Violence grows across Mexico

Violence—generally held to be drug-related—is spreading across Mexico at an alarming pace. The Pacific resort of Acapulco, in the conflicted southern state of Guerrero, has seen some 30 killings this year—many in the disco and restaurant zone frequented by tourists. The incidents have included grenade attacks on police stations and the killing of several officers, although no tourists have been injured. More than 100 federal police agents have been stationed in the city to combat crime and disrupt the drug gangs’ turf wars. (Hartford Courant, Sept. 25)

On Sept. 11, seven people were killed and 19 others arrested in a new wave of violence affecting several regions of the country—including Acapulco, where a police agent was shot dead. Other victims included three guards of a prison near Monterrey, Nuevo Leon. In neighboring Tamaulipas, a police agent and a gunman died in a shootout in the state capital of Ciudad Victoria. Another officer was injured and 19 suspects were detained after the skirmish. In the city of Buenavista Tomatlan, Michoacan, a drug smuggler was killed during a shooting with police. (Xinhua, Sept. 12)

July 31 saw a particularly grisly incident in the Guerrero coastal town of San Jeronimo de Juarez, where former soldier went on a murderous rampage that left 10 people dead. Oscar Flores, 35, killed his wife and nephew with a knife before commandeering an assault rifle from a police officer for an apparently random shooting spree on the town’s streets. Municipal police shot Flores in the abdomen on the town’s central square before machete-wielding residents overwhelmed the officers and finished him off. (San Diego Union-Tribune, Aug. 1)

See our last posts on Guerrero and border crisis.

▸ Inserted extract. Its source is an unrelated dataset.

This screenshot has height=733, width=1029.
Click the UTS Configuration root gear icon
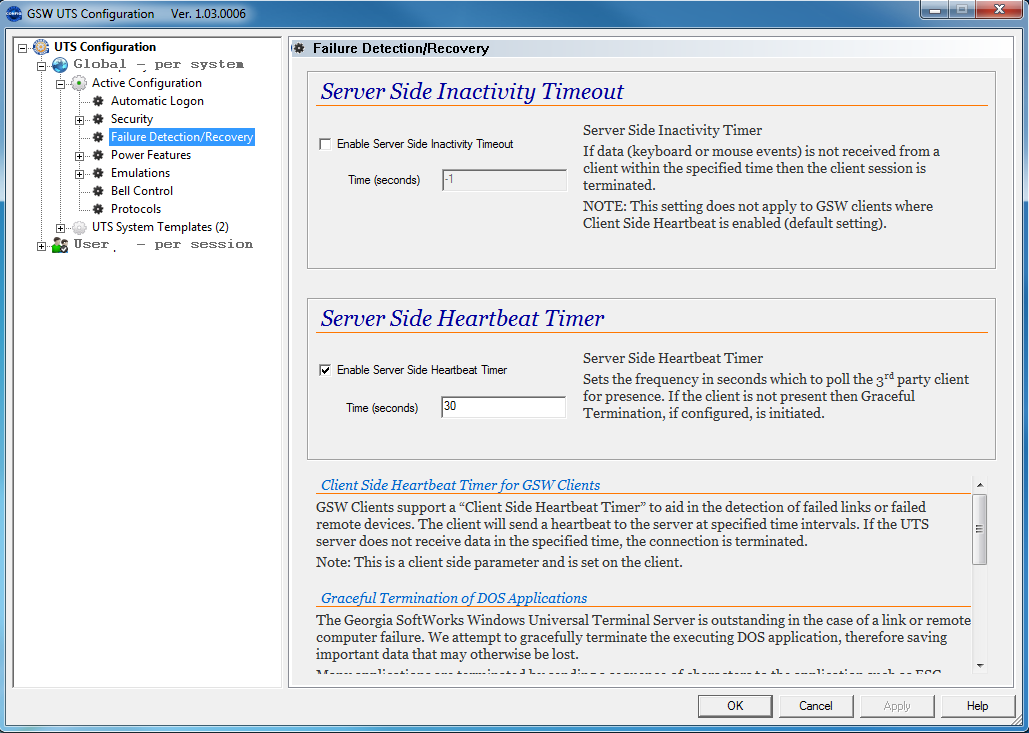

  1. Acapulco violence overstated
    The article Violence Grows Across Mexico has overstated the case, especially the link to the drug wars.

    Here in GRO, for example, it may be true that thirty killings have taken place, but I would be cautious as to how many would be clearly drug related.

    The highest profile killing, that of a former government official, could have been retribution by peasant guerrillas.

    The scariest local event was the attacks on local police stations on the eve of the governor’s election; again, this is attributed to leftist guerrillas (although some folks around here suspect PRI intimidation).

    The greatest single number of killings was due to one deranged individual in his village, and was not drug related.

    Some of the killings were viligante uprisings against local criminals (e.g., passengers on a bus from Zihuantanejo beat a robber to death after the robber had shot one of the passengers).

    One of the most difficult ongoing cause of murders is a local serial killer of prostitutes; again not drug related.

    The greatest danger for U.S. tourists in Acapulco remains traffic accidents. During this year at least two, that I know of, have died crossing the street: a retired priest from Pennsylvania and a college coed from Indiana.